━━━ Task data ━━━

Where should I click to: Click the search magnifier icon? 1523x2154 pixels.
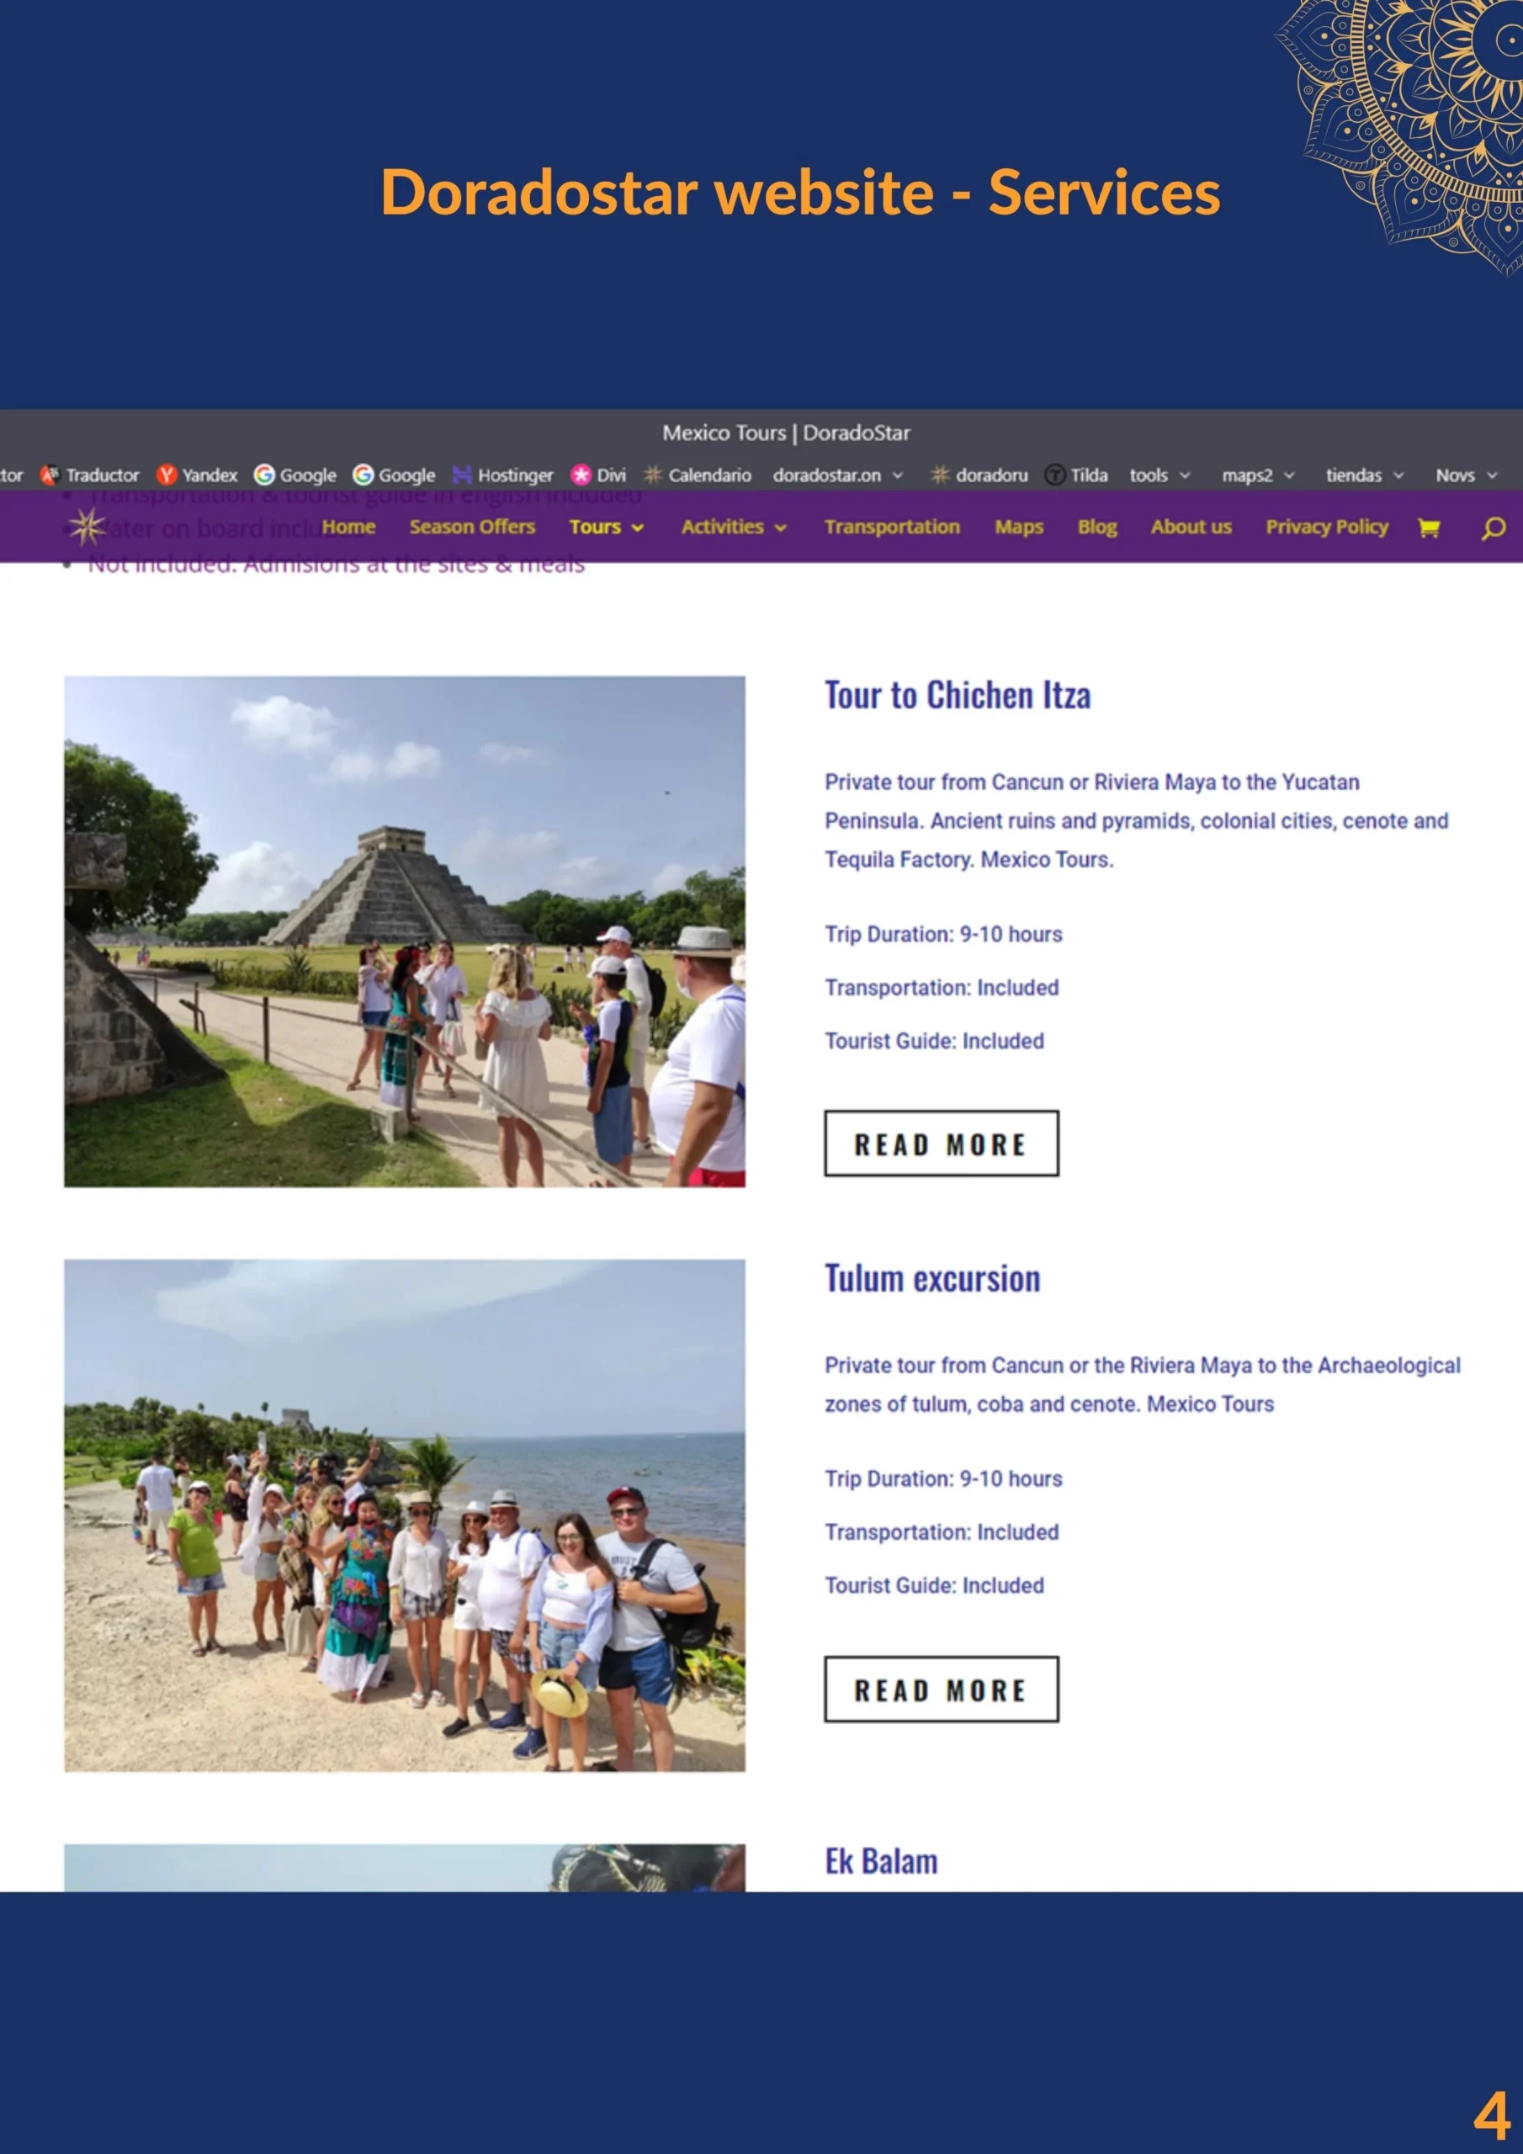coord(1492,528)
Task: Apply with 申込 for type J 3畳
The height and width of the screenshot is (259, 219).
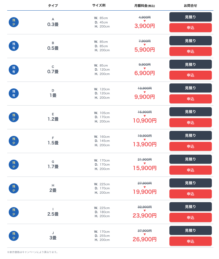Action: [190, 241]
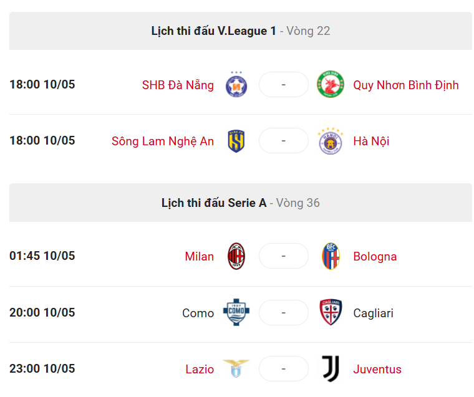The height and width of the screenshot is (397, 474).
Task: Open the Sông Lam Nghệ An badge
Action: point(236,141)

━━━

Work to be completed | Return exactly, with no pictures, each line from the one that contains "Task: Apply with 申込 for type J 3畳" through the end of the entries above, both ends included.

Output for this task |
Task: Apply with 申込 for type J 3畳
The height and width of the screenshot is (259, 219).
Action: [190, 241]
The height and width of the screenshot is (397, 474).
Task: Open the Sông Lam Nghệ An badge
Action: point(236,141)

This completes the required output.